What to produce: When you restate the entries that follow, keep every word exactly and drop the pictures.

Record extracts:
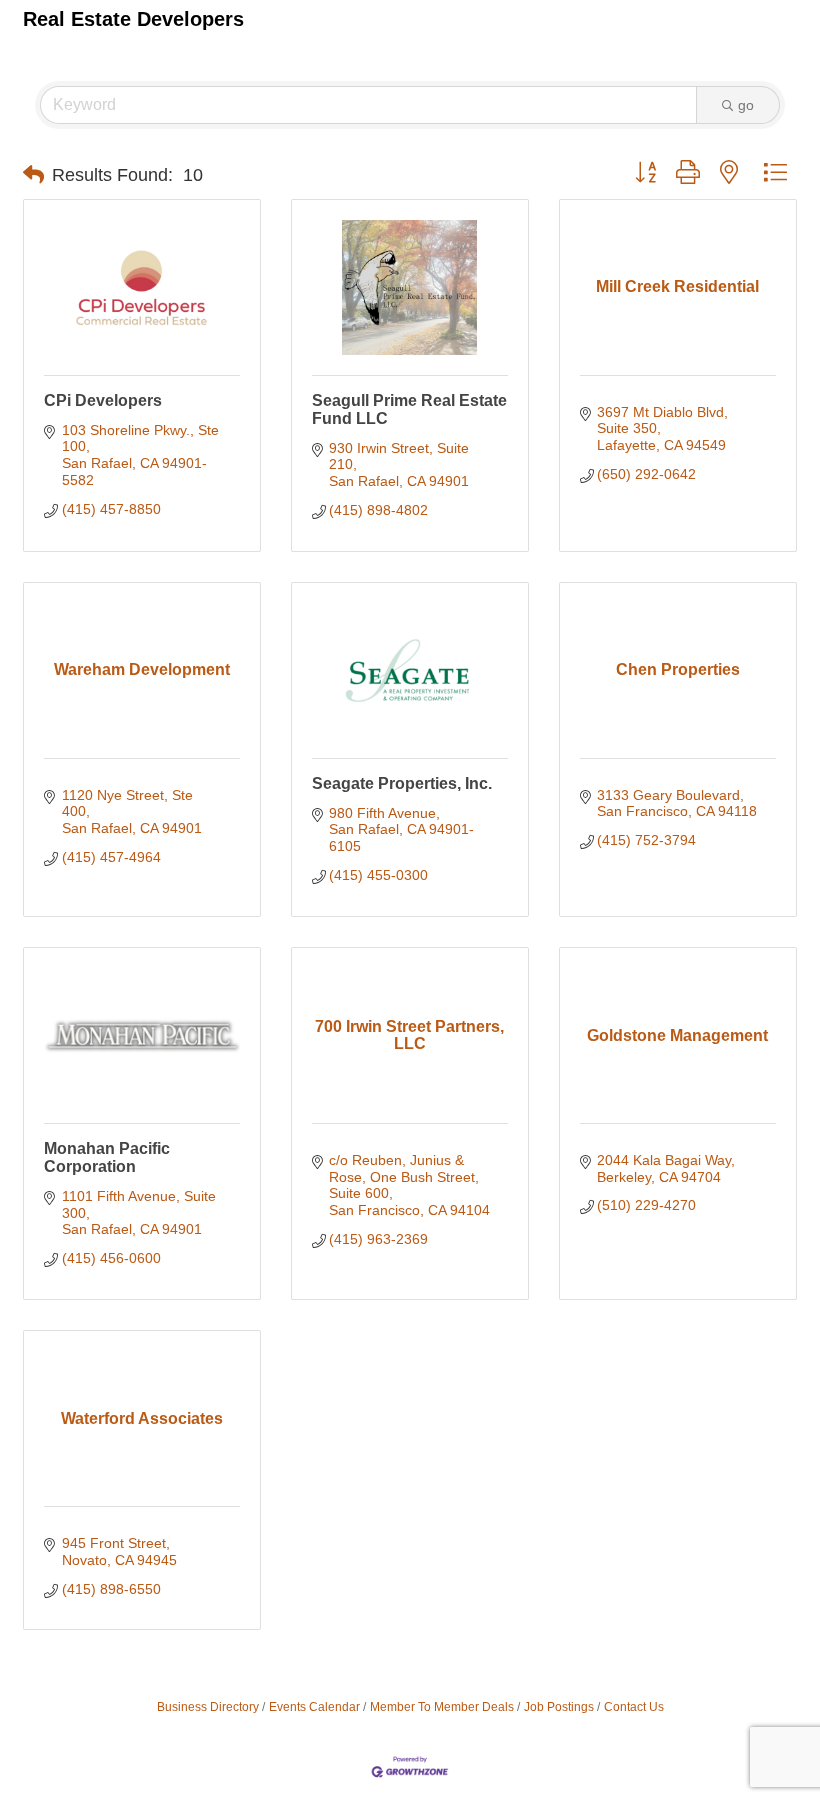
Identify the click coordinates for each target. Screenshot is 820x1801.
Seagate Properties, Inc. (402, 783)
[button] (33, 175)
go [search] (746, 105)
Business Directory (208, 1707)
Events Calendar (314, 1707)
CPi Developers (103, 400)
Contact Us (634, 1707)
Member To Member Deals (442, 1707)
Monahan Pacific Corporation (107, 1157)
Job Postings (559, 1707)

Reply:
Identify the click coordinates for each target. Screenshot is 820x1801.
Seagate Properties, Inc. (402, 783)
[button] (33, 175)
go [search] (746, 105)
Business Directory (208, 1707)
Events Calendar (314, 1707)
CPi Developers (103, 400)
Contact Us (634, 1707)
Member To Member Deals (442, 1707)
Monahan Pacific Corporation (107, 1157)
Job Postings (559, 1707)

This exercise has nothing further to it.